Google新功能令誰都有可能成為黑客

前不久，著名的搜索引擎Google新增加了一個功能，除了搜索網頁文檔以外，還可以查找其他各種類型的文件，而這些文件在以前的Google基本搜索中都無法查找，現在即使一般用戶或者初級黑客也隻需要簡單的幾步操作就可以完成。

新的可搜索的文件類型包括AdobePostScript、Lotus1-2-3和WordPro、MacWrite、MicrosoftExcel、PowerPoint、Word和RichTextFormat(RTF格式)。

“總的來說，現在問題比以前嚴重多了，如果在AltaVista搜索引擎中輸入password，最多可以出現幾百個密碼文件，”一位知名安全專家說，“像Google這類的搜索引擎一旦增加了這樣的功能，黑客們就有更多的可以追蹤的對象了。”

自從Google推出這個新功能以後，心有餘悸的網管們就開始忙著或者消除一些可以被Google搜索發現的敏感的網頁，或者加強防護。

而Google則否認自己應該對這個安全隱患負責，但是同時，公司也開始研究一種方法，能夠在這些敏感網頁作為搜索結果提交給用戶之前先捕獲它們。

“作為搜索引擎，我們的工作就是尋找、過濾和索引一些對於公眾有用的信息，”Google的發言人說，“而我們認為公眾信息就是指能夠在Internet這樣的公眾場出現而不需要被搜索引擎以任何方式屏蔽的信息，問題在於有人以錯誤的方式暴露了這些信息。同時，我們也已經意識到這個問題，開發部門也正在研究相應的解決方法。”

病毒的威脅

除了給黑客們搜索敏感數據和攻擊對象提供一個便利的工具，Google的按文件類型搜索功能使得搜索也更加不安全，因為單擊文件類型連接比瀏覽網頁更容易感染病毒和惡意代碼。

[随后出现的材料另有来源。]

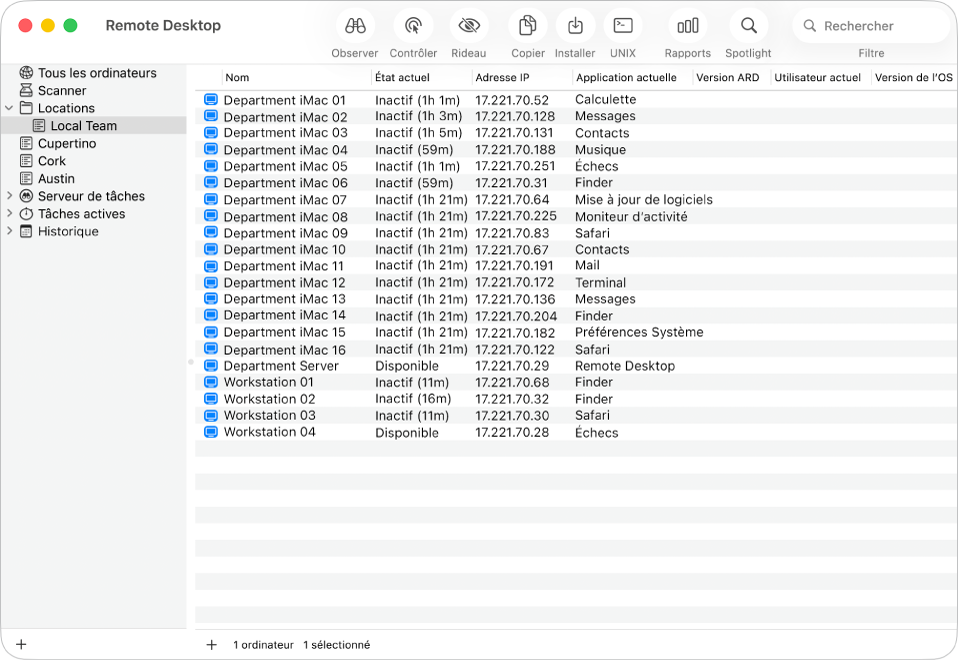Click the Contrôler toolbar icon
This screenshot has width=960, height=660.
tap(413, 26)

“在這個新功能推出的時候，我考慮最多的也是安全問題。”一位業內人士說，“擴大搜索範圍是好事，但是當他們單擊一個連接的時候並沒有認識到這樣足以把自己暴露在病毒麵前。這在以前的搜索引擎中我們沒有遇到過，因為HTML文件相對來說安全得多。”雖然一些開發中會用到JavaScript。

Google的用戶如果害怕感染病毒，可以用“ViewHTML”方式瀏覽非HTML文件類型，不過這個選項會產生一些無用的針對Microsoft'sWord和Excel的惡意代碼。

搜索引擎並非沒有經曆過不受歡迎的尷尬，網站管理者隻需要在他們的網頁上加入一個簡單的“robots.txt”就可以“謝絕”加入索引。而Google也給網管們保留了一個網站，提供一些選項縮減或者關閉搜索。但是這些選項也存在漏洞，例如“要求搜索引擎不索引網頁”的選項並沒有設置為外界無法修改，robots.txt文件隻能關閉某一些引擎，給不懷好意的人大開後門。另外，robots.txt使用的簽名方式也是“此地無銀三百兩”，等於給黑客們打一個告示，說明其中有重要或者敏感的信息。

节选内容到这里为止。